As children age into adolescence and on into young adulthood, they show dramatic improvements in their ability to control impulses, stay organized, and make decisions. Those executive functions of the brain are key factors in determining outcomes including their educational success, and whether they will use recreational drugs, or develop psychiatric illness. In a new study, published this week in Current Biology, a team of University of Pennsylvania researchers report newly mapped changes in the network organization of the brain that underlie those improvements in executive function.
The findings could provide clues about risks for certain mental illnesses.

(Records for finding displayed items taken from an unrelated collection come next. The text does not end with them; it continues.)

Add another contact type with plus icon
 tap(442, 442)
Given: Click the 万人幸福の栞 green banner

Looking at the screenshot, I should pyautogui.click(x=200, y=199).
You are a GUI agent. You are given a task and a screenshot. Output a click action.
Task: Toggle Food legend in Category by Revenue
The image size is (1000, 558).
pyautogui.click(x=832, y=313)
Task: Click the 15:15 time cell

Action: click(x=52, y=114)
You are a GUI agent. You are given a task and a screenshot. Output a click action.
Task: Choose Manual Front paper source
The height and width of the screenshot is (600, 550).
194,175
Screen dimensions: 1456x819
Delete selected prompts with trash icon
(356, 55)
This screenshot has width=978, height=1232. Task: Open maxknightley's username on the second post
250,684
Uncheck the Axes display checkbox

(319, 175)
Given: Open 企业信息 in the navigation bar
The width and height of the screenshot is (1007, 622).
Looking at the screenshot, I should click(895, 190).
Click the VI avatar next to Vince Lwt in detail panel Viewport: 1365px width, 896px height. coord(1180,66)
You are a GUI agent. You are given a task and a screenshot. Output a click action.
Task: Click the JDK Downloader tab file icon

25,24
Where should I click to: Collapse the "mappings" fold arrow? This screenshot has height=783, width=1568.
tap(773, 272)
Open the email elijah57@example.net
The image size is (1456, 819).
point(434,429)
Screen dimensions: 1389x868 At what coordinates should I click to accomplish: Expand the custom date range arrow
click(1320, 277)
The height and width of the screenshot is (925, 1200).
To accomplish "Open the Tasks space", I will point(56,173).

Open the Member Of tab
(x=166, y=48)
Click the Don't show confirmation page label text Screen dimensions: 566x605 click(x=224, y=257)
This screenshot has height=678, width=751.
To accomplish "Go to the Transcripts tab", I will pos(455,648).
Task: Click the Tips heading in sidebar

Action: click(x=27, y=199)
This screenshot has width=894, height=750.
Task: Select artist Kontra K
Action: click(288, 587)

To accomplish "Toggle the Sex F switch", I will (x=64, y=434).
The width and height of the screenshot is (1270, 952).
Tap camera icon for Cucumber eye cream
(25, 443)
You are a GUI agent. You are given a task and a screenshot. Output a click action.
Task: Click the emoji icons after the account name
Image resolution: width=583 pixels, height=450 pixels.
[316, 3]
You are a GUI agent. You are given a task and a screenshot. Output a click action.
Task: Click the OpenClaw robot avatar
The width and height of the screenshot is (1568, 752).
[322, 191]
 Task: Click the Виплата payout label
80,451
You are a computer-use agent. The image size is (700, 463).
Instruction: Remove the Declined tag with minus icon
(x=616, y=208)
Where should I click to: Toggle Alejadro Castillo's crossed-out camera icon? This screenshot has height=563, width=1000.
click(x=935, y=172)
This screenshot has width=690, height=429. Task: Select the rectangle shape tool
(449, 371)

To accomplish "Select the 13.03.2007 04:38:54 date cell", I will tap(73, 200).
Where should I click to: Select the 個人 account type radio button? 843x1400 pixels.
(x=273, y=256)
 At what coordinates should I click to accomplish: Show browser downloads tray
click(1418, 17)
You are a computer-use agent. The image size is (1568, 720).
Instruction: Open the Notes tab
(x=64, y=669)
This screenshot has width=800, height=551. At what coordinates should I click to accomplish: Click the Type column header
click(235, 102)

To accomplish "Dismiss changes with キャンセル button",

The study, led by Ted Satterthwaite, MD, an assistant professor of Psychiatry, Danielle Bassett, PhD, an associate professor of Bioengineering, and Graham Baum, a neuroscience doctoral student supervised by Satterthwaite and Bassett, reveals that in adolescence the brain networks becomes increasingly divided into distinct parts, called modules. Modules are parts of a network that are tightly connected to each other, and less connected to other parts of the network. Modules are thought to support specialized brain functions like movement, sensation, vision, and more complicated tasks like executive function. The new evidence shows that the degree to which executive function develops during this period in part depends on the degree to which these modules are present.
“We were surprised to find that the development of structural brain networks involved both more distinct modules but also more global integration across the brain,” Satterthwaite said.
The findings suggest that these modular sub-networks are critical for the development of complex cognition and behavior. They could also lead to the identification of biomarkers of abnormal brain development that could predict a person’s risk for psychosis and major mood disorders.
Satterthwaite and his team set out to define the normal development of structural network modules and its relationship to executive functioning using a large sample of 882 youth between the ages of 8 and 22 who completed diffusion imaging as part of the Philadelphia Neurodevelopmental Cohort, a National Institute of Mental Health (NIMH)-funded study of brain development led by Raquel Gur, MD, PhD, a professor of Psychiatry, Neurology and Radiology. As expected, executive function improved markedly in study participants with age. An analysis of specialized brain MRI scans allowed the team to estimate structural brain networks for each participant. Analyses of these networks revealed that modules became more defined with age, but also that the network as a whole became more integrated.
“The development of network modules did not result in the brain network becoming fragmented,” Baum explained. “In fact, the brain’s predicted ability to send signals efficiently across the whole network actually increased. These results suggest that as kids grow up, their brains become both more modular but also more globally integrated. This may allow the brain to have specialized units that can work together to support advanced cognitive abilities.”
Satterthwaite, Bassett and Baum suggest that modular brain organization may be critical for supporting specific types of processing. At the same time, the increase in integration across the network may allow those specialized parts to work together in a coordinated fashion. The researchers found that both the presence of specialized network modules and the ability to send information across the network was significantly related to a person’s performance on tests of executive function.
The research team is now combining structural and functional imaging techniques, to examine how structural brain networks constrain and shape functional brain networks and activation patterns. They will also investigate whether information about brain networks can predict the emergence of psychiatric disorders in children years later.